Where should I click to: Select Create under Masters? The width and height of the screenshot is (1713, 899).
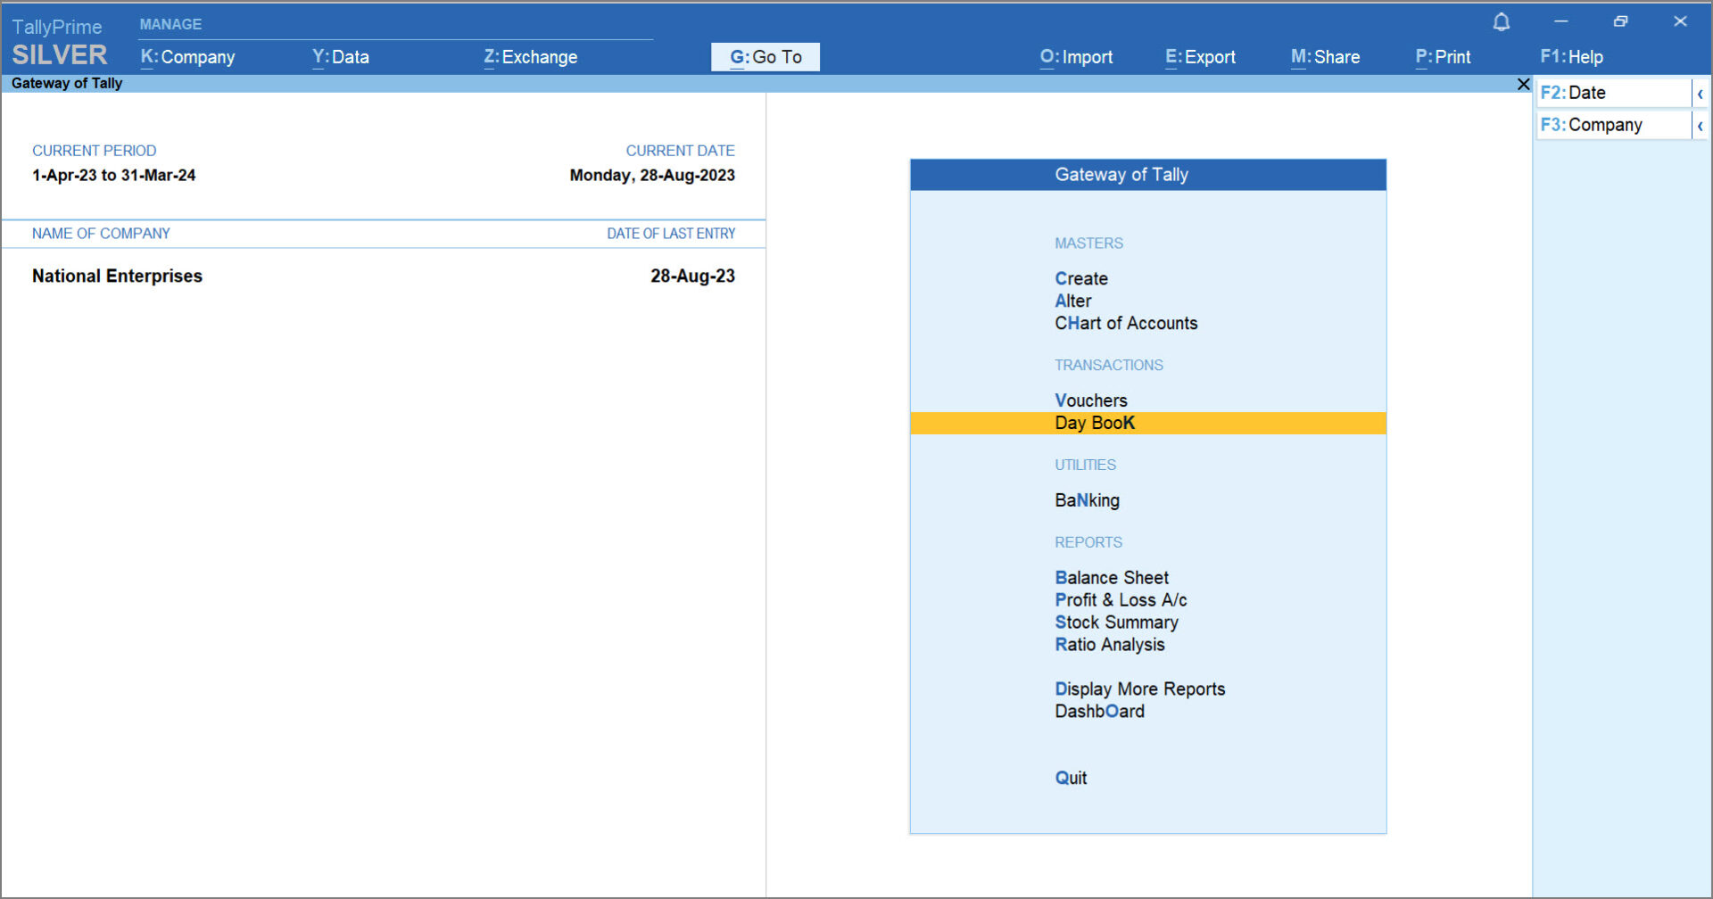1080,279
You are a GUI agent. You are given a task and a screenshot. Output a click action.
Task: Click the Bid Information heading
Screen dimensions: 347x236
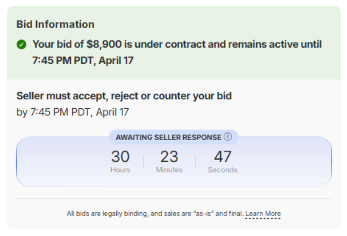(55, 24)
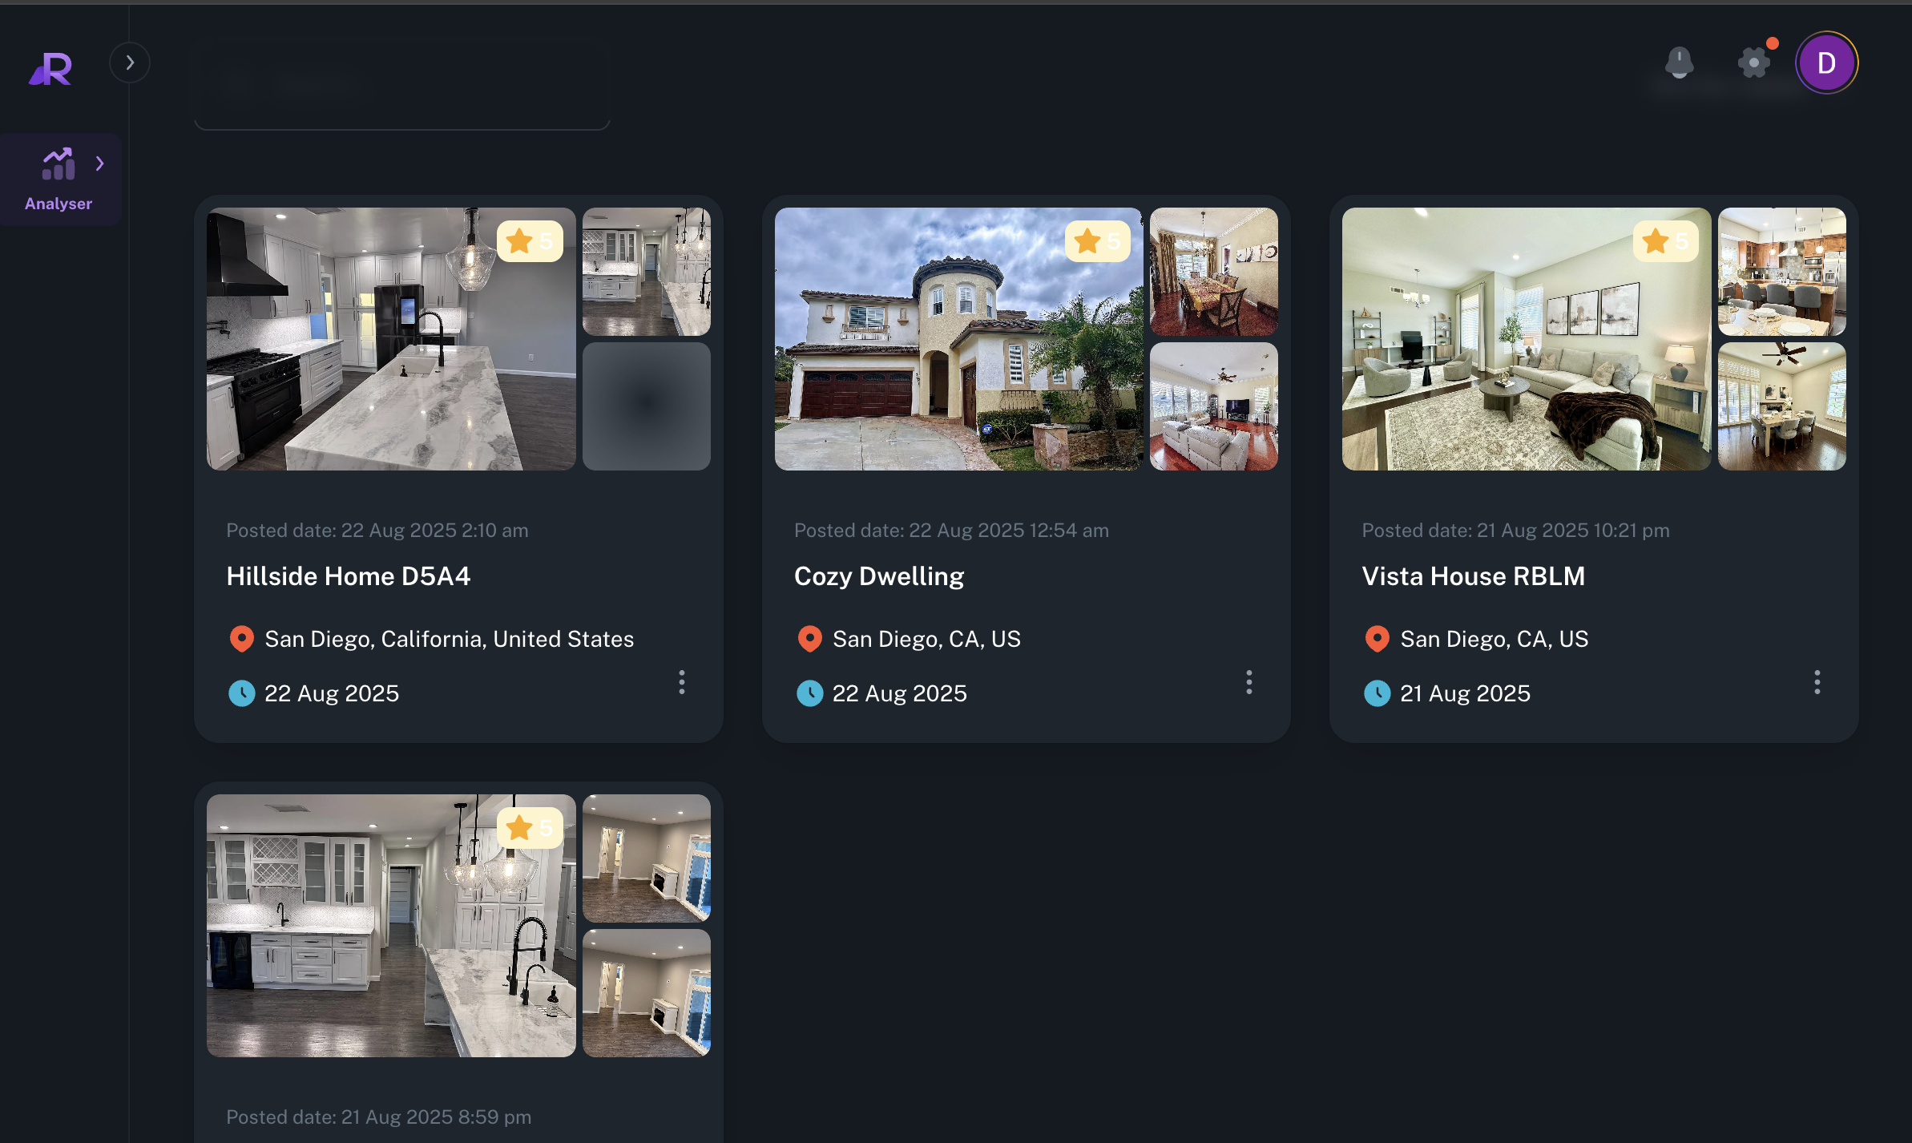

== Task brief ==
Starting at the line containing "You are a GUI" and ending at the end of the items, give the items as a two-column CSV with columns named instruction and click. Put one row per item, with its text in one quoted field and its answer in the other, turn line breaks into spaces, and leave out the pictures.

== Solution to the exercise ==
instruction,click
"You are a GUI agent. You are given a task and a screenshot. Output a click action. Task: Click the Bid Information heading Screen dimensions: 347x236","(55, 24)"